Prof. Raymond Négrel, Director of the Faculty of Sciences, University of Nice-Sophia Antipolis.

Following our 1999 report on the existence of a local renin-angiotensin system in human adipose tissue, we thought it appropriate to write a review on the now rapidly accumulating evidence from human and animal studies on the physiology and potential health-related effects of this system, especially in relationship to cardiometabolic problems (although this term had yet to coined).

So, in 2000, I invited Raymond Negrel from the Centre de Biochimie, Université de Nice-Sophia Antipolis, Nice, France, to join Stefan Engeli and myself in co-authoring this paper for HYPERTENSION.

At the time, renin-angiotensin system had already long been recognized as an important regulator of systemic blood pressure and renal electrolyte homeostasis. In addition, it had become evident that local renin-angiotensin systems in a wide range of tissues, including the heart, blood vessels, and the brain, may play a role in pathological changes of organ structure and function by modulating gene expression, growth, fibrosis, and inflammatory response.

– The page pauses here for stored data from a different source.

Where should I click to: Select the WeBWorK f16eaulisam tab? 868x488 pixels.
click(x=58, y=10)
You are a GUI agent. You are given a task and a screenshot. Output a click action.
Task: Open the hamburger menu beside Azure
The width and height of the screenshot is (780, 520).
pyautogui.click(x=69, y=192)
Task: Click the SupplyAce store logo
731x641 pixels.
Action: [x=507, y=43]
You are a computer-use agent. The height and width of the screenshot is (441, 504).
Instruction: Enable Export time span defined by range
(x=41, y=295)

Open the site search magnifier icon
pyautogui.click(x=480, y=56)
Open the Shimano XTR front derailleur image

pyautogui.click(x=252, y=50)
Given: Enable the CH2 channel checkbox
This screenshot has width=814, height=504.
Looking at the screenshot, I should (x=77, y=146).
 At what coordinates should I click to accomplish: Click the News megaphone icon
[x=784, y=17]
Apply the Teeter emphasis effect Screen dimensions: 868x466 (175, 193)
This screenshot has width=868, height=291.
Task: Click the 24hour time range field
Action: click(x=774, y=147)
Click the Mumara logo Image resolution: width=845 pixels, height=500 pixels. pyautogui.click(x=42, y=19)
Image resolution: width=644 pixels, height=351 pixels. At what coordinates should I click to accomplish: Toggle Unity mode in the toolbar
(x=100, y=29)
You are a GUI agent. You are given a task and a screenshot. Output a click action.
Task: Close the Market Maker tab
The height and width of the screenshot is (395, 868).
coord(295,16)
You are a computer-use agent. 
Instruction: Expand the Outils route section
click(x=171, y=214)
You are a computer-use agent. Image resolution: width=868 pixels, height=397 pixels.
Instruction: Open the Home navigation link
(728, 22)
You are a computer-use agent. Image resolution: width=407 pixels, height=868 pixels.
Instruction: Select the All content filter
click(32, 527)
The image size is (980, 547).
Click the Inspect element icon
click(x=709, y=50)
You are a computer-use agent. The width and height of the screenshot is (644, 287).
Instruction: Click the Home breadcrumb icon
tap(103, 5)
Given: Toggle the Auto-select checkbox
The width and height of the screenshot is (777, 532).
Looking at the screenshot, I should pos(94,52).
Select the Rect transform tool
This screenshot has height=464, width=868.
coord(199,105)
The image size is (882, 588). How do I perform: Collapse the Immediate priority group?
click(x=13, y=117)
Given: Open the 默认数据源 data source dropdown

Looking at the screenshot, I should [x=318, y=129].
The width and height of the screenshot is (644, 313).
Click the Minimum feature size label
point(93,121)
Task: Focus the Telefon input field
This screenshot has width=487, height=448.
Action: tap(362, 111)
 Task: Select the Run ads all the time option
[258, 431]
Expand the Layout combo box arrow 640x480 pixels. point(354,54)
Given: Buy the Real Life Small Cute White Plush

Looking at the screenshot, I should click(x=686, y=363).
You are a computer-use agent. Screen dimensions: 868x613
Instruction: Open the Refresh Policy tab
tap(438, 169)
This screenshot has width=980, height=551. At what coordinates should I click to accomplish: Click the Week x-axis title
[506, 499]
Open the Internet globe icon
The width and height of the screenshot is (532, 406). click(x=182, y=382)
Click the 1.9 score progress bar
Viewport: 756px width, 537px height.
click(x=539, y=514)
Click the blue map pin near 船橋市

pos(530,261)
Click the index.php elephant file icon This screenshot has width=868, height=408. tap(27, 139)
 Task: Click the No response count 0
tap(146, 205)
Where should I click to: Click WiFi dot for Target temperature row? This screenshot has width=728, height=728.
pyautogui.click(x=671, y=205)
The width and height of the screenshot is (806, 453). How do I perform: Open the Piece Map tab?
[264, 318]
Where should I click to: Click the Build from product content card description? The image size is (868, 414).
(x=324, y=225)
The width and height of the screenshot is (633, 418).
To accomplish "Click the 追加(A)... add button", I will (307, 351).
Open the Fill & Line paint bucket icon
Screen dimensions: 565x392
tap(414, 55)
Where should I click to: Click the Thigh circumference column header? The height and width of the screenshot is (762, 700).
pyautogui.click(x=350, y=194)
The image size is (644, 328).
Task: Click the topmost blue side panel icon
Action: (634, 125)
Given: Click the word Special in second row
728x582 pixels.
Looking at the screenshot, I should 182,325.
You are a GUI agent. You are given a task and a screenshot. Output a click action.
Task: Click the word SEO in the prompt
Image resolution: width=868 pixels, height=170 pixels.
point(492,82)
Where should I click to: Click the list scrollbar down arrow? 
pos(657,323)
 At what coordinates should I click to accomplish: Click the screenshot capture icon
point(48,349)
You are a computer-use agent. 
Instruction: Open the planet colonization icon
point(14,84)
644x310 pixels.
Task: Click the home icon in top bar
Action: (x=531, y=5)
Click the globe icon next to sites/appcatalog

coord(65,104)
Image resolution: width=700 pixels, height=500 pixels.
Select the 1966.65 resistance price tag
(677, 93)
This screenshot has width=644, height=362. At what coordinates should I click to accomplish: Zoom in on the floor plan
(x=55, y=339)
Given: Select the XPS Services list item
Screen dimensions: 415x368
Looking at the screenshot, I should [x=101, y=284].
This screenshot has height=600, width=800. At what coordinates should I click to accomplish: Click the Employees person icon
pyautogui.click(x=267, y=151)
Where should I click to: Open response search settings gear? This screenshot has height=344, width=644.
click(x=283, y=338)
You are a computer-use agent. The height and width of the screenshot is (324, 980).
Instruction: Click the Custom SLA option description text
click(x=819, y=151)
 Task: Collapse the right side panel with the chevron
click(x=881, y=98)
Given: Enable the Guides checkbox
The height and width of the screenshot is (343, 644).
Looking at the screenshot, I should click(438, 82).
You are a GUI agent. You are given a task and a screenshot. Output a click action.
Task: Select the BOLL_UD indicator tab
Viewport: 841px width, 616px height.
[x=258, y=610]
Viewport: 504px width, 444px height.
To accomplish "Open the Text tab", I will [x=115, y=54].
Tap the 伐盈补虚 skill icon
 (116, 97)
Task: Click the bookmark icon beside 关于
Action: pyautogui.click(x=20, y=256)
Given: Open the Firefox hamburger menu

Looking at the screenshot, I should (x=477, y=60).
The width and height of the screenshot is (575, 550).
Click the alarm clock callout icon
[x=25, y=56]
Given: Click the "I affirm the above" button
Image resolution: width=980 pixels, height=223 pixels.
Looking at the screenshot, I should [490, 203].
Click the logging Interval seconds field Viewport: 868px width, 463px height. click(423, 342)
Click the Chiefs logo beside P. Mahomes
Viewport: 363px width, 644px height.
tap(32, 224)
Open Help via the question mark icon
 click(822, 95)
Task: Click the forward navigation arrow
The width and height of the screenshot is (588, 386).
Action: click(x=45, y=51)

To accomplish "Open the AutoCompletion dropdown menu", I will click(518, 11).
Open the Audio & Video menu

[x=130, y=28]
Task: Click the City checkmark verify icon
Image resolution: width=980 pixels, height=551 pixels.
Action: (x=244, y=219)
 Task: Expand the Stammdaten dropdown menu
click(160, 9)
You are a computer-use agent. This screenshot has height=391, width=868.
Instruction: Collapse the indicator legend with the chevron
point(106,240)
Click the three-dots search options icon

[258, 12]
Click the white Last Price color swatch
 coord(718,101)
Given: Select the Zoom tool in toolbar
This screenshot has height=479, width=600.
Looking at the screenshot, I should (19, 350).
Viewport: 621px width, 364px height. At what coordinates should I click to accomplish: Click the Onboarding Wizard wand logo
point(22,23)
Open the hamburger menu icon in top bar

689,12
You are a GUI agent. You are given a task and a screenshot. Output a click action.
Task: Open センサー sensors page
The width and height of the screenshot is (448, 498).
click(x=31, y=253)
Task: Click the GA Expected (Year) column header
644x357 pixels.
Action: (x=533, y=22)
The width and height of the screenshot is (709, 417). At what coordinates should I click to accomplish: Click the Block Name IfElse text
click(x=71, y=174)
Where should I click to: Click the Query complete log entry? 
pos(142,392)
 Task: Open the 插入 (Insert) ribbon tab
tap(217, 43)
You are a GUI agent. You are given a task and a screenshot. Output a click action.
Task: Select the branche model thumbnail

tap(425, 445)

With regard to the function of this system in adipose tissue, we reviewed the literature on the emerging evidence for a role in adipogenic differentiation and in the regulation of body weight.

We also discussed how such changes in adipose-tissue renin-angiotensin could affect systemic activity of this system, thereby influencing blood pressure.

We concluded our review by noting that:

“..future studies with more carefully described phenotypes are necessary to conclude whether obesity (by stimulation of adipogenic differentiation) and hypertension are associated with changes of renin-angiotensin system activity in adipose tissue. If so, the physiological relevance of this system in animal models and humans may warrant further interest.”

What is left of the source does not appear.